Every line below between the one holding "Image resolution: width=1056" and the one holding "This screenshot has height=694, width=1233.", inclusive, should be copied exactly, and no other line.

ENTRIES SUPPLIED ▸
━━━━━━━━━━

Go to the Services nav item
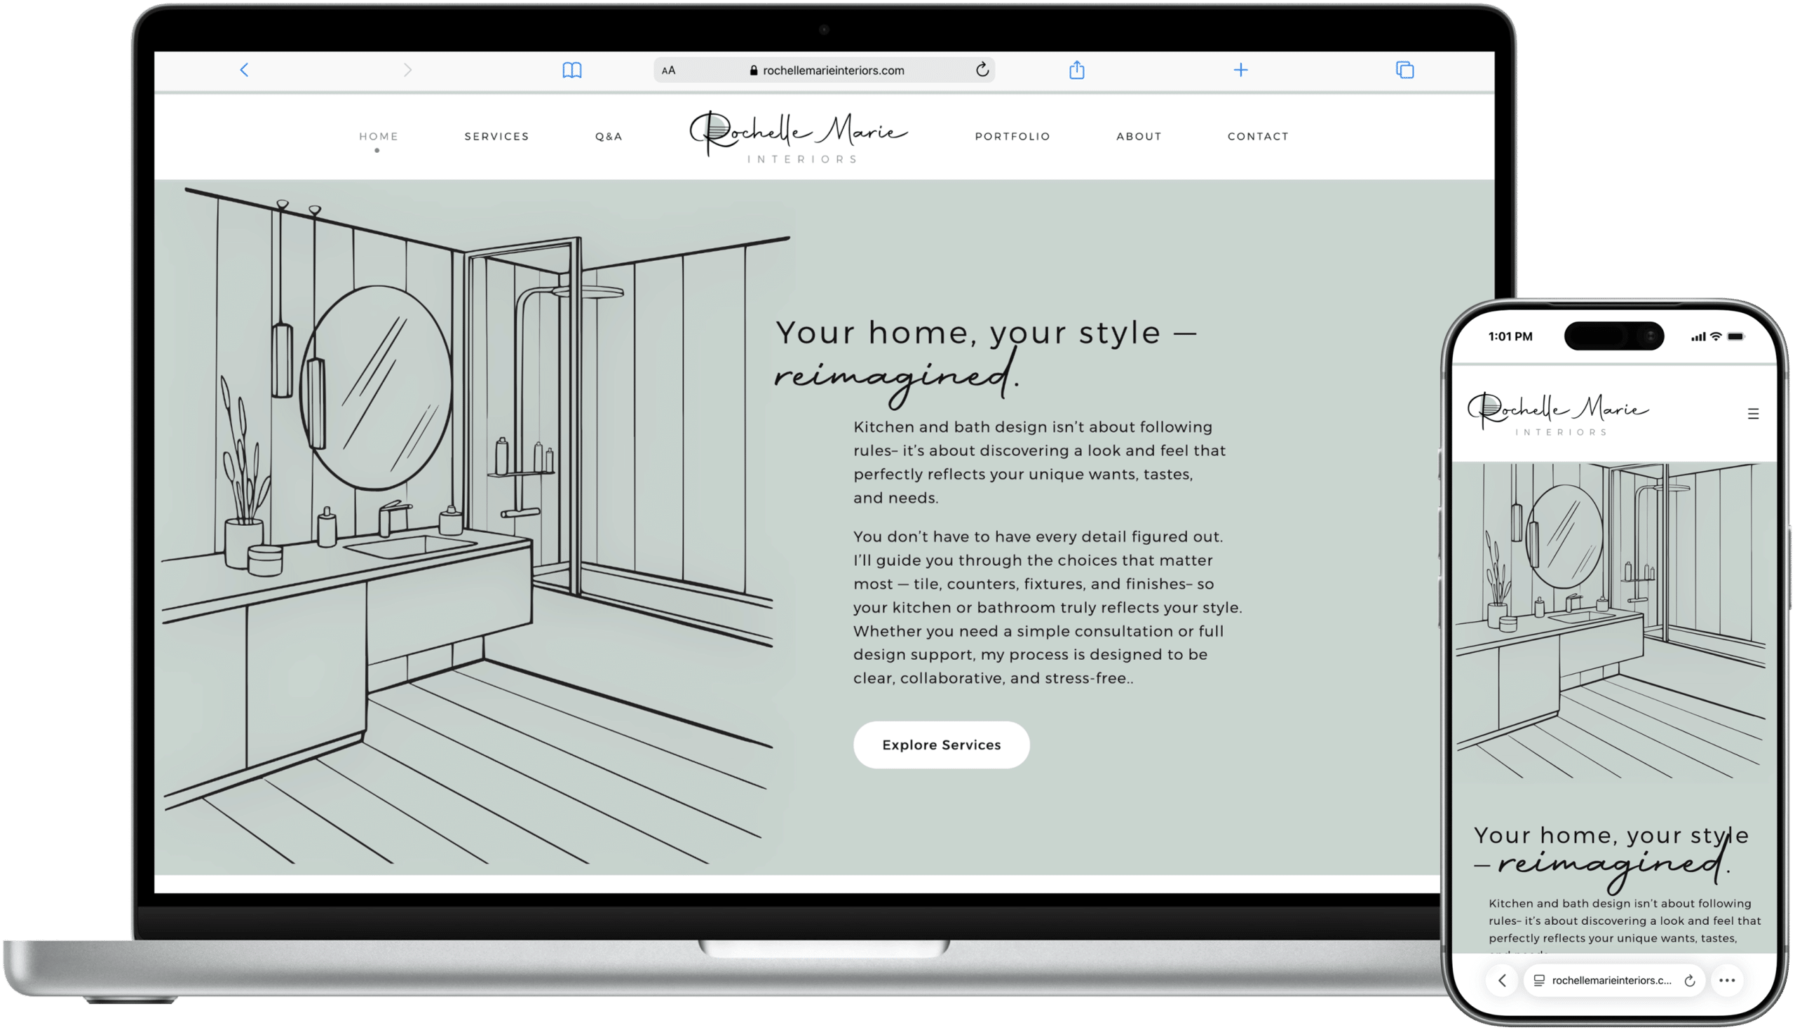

━━━━━━━━━━

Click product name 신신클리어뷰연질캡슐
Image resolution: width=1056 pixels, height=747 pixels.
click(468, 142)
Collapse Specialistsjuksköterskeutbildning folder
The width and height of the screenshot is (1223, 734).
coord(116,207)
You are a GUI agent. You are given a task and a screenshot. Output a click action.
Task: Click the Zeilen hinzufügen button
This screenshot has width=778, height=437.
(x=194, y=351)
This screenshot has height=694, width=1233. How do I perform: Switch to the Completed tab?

━━━━━━━━━━

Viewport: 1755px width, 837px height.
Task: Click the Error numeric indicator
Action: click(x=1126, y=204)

━━━━━━━━━━

TASK SOLUTION ▸
Image resolution: width=1056 pixels, height=747 pixels.
click(468, 142)
Collapse Specialistsjuksköterskeutbildning folder
The width and height of the screenshot is (1223, 734).
coord(116,207)
You are a GUI agent. You are given a task and a screenshot. Output a click action.
Task: Click the Zeilen hinzufügen button
This screenshot has width=778, height=437.
(x=194, y=351)
This screenshot has height=694, width=1233. How do I perform: Switch to the Completed tab?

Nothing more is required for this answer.